In alternating chapters we are introduced
to Carla, a child living in horrible conditions with her grandmother and twin
brothers in Honduras. Carla’s mother is in Texas and sends money and American
clothes to help care for their needs. In the next chapter we follow Alice, wife
of Jake, who has just had their newly adopted baby taken away from them when
the birth mom changed her mind a day later.  Jake and Alice are their 40’s
and are the owners of a famous BBQ in Austin, Texas. From the outside, they live
an idyllic life, except all they want is a baby and can’t have one. 
Each chapter shares more details of Carla
and Alice’s despair and sadness.  Carla just want to be WITH her mom and
Alice wants to BE a mom. After unbelievably horrible situations, Carla
continues to battle and stay strong.  In weekly phone calls, she begs her
mother to come home and each time her mother declines, promising to send money.
At times I became so angry I wanted to scratch the mom’s eyes out for the pain
and heartache she was causing Carla. In one chapter, Carla and her brother are
living off of a paste of flour and water and her mother sends a beautiful party
dress for Carla. Carla states,
“When would I wear such a
What did my mother think my life was
You could not eat a dress.” 
A series of events leads Carly to finally, at just eleven years old, pack up and make the dangerous trek to
America. Her story of perseverance, faith, and hope was beyond amazing.  
Alice continues to grieve the loss of the
baby they thought was theirs, not realizing her husband is also grieving and
losing hope in their marriage. Alice takes on being a “Big Sister” to
a floundering teenager and believes that will help her fill the emptiness in
her heart. But a teenager isn’t a baby and her husband isn’t on board with this
new plan. After helping her sister through a devastating loss, Alice is able to
come to grips with her life and what may or may not lie ahead. 
When Carla and Alice’s story come
together, you won’t believe it and the emotions will pour out of you as you
realize that both of them never lost faith and all their pain and suffering was
worth it for this one moment. 
This story of Carla’s trek to the border
shares the dangerous conditions thousands are willing to put themselves and
their families in just to reach their dream of living and working in America. Factories, dairy farms, construction firms, etc are constantly looking for laborers, even here in Iowa and immigrant workers seem to be the only ones willing to fill the need. After reading this story, I am looking at these families differently. Their children are in our schools and communities and I had never thought about the difficulties they left behind. Is living in America really their dream? Was it all they hoped it to be? Even if your beliefs are to send immigrants back to their homeland, you won’t
be able to deny the feelings Carla’s story will invoke and the realization that
all of us live under THE SAME SKY. Amanda Eyre Ward has told an important story
and one that should be read and discussed. I think this would make an excellent
choice for book clubs or classes studying sociology. It is the kind of book you
won’t forget. Amanda Eyre Ward is new to me, but I will definitely want to
check out her other books soon. 

Amanda Eyre Ward – source

Amanda Eyre Ward is the author of five novels as well as a collection of short stories. She wrote THE SAME SKY after being introduced to a fellow mother at her child’s school who runs the local shelters for unaccompanied minors. Through her, Amanda started to visit the shelters and get to know the children. After hearing the incredibly harrowing, frightening, courageous and hopeful stories of their journeys to go to their mothers in the US, Amanda felt she had to write this novel.

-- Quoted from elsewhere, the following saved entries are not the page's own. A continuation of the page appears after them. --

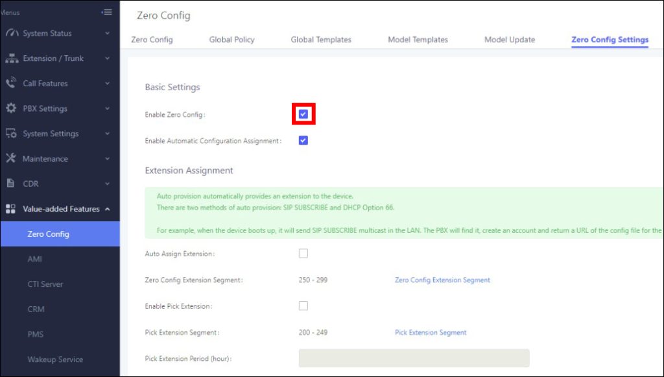
Task: Enable the Auto Assign Extension checkbox
Action: point(303,253)

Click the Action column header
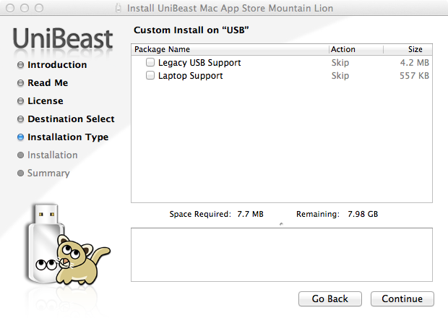click(343, 50)
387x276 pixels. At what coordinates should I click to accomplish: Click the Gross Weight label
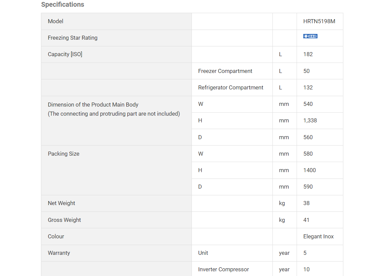[x=64, y=220]
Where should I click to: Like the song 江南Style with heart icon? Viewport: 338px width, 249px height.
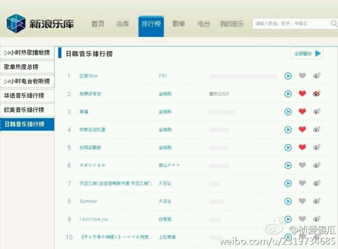coord(302,76)
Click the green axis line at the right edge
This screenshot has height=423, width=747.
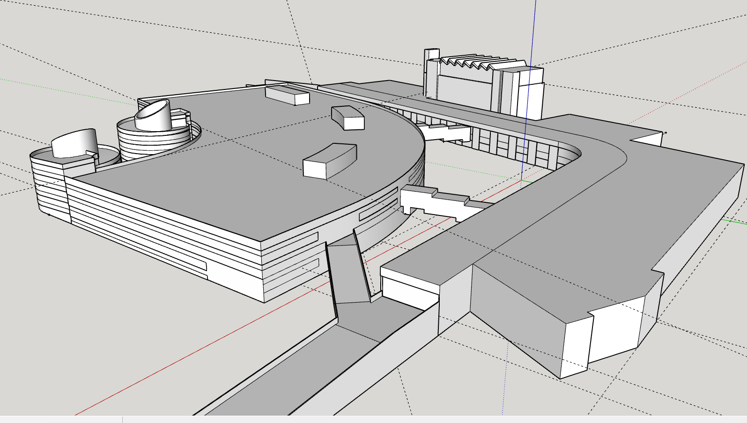(733, 221)
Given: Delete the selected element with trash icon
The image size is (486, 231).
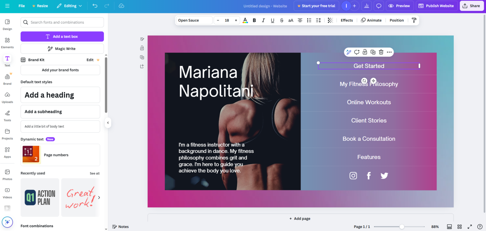Looking at the screenshot, I should pyautogui.click(x=381, y=52).
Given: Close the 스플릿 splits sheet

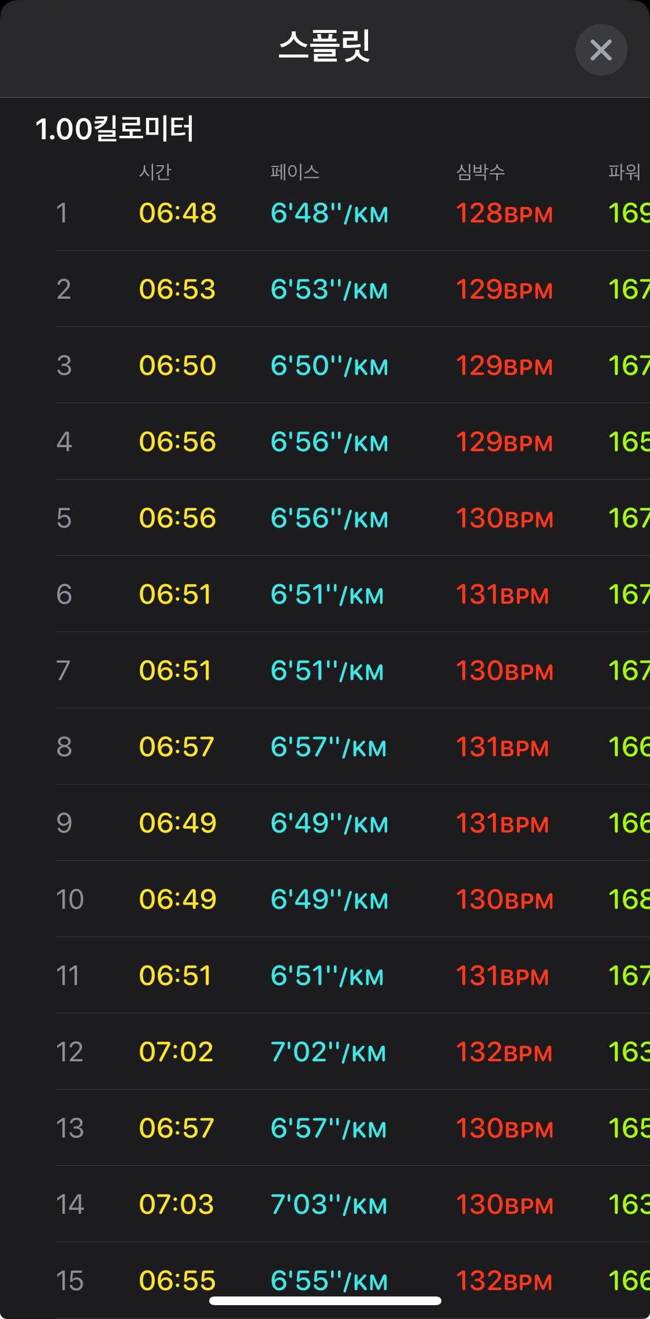Looking at the screenshot, I should pos(601,50).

She lives in Austin, Texas with her family.  For more, visit her website, HERE. You can also find her on Facebook, HERE, and Twitter, HERE.

To purchase a copy of THE SAME SKY, click the photo below:

Thanks to Random House for sending an eBook for the purpose of this review. This review is my honest opinion. I was not compensated in any way for this review. If you choose to purchase this book through the above link, I may receive a small commission without you having to pay a cent more for your purchase. Thanks for supporting reviews.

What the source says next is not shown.